Task goal:
When a line below contains the word "will", it counts toward the total; give that total and nothing besides.

Source records:
::::::

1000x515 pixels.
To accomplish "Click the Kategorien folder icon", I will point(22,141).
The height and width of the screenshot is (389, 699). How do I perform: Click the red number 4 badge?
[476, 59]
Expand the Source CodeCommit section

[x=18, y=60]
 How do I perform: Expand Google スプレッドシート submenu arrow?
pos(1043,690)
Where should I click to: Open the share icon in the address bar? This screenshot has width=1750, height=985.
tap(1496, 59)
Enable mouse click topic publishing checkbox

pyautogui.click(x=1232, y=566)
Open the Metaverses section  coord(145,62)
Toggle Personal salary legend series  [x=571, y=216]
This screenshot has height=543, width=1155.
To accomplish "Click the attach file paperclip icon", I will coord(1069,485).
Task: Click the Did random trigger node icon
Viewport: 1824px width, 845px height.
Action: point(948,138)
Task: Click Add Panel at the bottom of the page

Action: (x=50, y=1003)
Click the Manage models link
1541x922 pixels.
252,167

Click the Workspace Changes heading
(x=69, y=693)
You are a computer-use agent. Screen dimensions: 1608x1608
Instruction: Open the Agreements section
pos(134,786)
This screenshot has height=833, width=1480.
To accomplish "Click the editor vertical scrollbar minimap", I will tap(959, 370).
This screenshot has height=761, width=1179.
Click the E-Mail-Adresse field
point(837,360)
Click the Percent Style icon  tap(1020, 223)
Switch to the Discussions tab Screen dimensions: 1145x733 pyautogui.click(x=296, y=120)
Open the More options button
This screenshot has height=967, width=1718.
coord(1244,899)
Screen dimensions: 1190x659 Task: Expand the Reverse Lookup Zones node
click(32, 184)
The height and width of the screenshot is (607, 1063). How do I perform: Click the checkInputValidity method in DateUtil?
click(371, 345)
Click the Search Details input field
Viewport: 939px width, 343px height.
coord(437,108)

::::::

Result of this task:
3